HOCM Tx
HOCM Tx
April -
Following link reiterates treatment description in Ross's link, plus some general overview info about HOCM (if it's helpful to you). Unfortunately, no info on re-growth / re-op.
http://www.heartcenteronline.com/myheartdr/common/artprn_rev.cfm?filename=&ARTID=430
"If medication is not successful, a permanent pacemaker may be considered. A pacemaker controls the heartbeat by pacing the heart at a slightly faster rate than the patient's natural heartbeat. This treatment may be successful in reducing the major symptoms, chest pain and shortness of breath, in about 50 percent of patients. It is typically used in patients with hypertrophic obstructive cardiomyopathy (HOCM). By creating an abnormal pattern of electrical activity in the ventricle, the extent of the obstruction by the thickened muscle can be reduced.
In about five percent of cases, the blockage created by the heart?s enlargement must be reduced by surgical means. One procedure used is a septal myomectomy. This surgery involves the removal of part of the thickened septum (the muscular wall between the left and right ventricles). About 75 percent of patients show some long-term improvement after this procedure. In some cases, the mitral valve may need to be replaced. A mitral valve replacement may accomplish the following:
1) Improved blood flow out of the ventricles, because it removes the portion of the mitral valve that had been moving into the area of the septum and obstructing blood flow out of the ventricles.
2) Reduction of a severe leakage, called mitral regurgitation, which can contribute to symptoms of heart failure in this situation.
A relatively new procedure called alcohol ablation is also available for people with hypertrophic obstructive cardiomyopathy. This minimally invasive treatment, which may be administered during cardiac catheterization, involves the destruction of certain heart cells with ethanol (alcohol) to shrink the heart muscle and increase the space for blood to flow. The ethanol can be placed in a specific branch of one of the heart's arteries that provides blood to the septum. Early results have been promising, showing long-term benefit as well as shorter recovery periods compared to traditional surgery. One common complication, however, has been the development of heart block, requiring implantation of a pacemaker. But, researchers are already seeing a decrease in the rate of complications as the technique has evolved, and envision alcohol ablation as a standard therapy in some types of hypertrophic cardiomyopathy.

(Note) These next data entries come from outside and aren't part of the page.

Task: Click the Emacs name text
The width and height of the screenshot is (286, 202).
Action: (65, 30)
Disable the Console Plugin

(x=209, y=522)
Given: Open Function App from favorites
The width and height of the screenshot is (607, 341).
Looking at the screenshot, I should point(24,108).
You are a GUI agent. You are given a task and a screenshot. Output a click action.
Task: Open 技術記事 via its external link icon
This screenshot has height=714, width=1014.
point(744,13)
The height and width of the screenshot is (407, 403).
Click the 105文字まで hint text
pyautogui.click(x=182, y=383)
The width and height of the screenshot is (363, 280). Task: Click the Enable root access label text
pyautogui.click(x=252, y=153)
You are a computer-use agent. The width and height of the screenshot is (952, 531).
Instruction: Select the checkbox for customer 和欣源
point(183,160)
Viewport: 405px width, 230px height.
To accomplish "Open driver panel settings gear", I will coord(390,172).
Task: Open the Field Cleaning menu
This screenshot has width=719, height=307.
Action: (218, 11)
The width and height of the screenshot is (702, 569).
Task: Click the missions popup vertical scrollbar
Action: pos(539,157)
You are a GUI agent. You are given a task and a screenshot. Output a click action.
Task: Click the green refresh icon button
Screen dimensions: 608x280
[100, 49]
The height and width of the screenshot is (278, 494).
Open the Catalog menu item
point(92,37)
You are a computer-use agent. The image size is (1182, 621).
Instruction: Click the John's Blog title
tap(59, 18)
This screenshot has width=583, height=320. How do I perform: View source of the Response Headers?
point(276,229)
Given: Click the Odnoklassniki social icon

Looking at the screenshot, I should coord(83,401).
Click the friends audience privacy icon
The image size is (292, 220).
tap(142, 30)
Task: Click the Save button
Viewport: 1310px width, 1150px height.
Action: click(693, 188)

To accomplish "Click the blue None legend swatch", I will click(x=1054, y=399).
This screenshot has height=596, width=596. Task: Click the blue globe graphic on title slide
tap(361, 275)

Because a hypertrophic cardiomyopathy can cause potentially fatal arrhythmias, an electrophysiology study may be performed to determine whether an internally implantable cardioverter defibrillator (ICD) is necessary. In an electrophysiology study, the physician uses a catheter technique to feed a thin tube (catheter) through a blood vessel (vein) in the body to the right ventricle of the heart. There, the physician tries to create a very fast heart rhythm (ventricular tachycardia) by introducing premature electrical impulses. If no ventricular tachycardia is created, then the patient is judged to be at lower risk of experiencing this condition in the future. On the other hand, if the ventricular tachycardia was elicited, then an ICD may be necessary.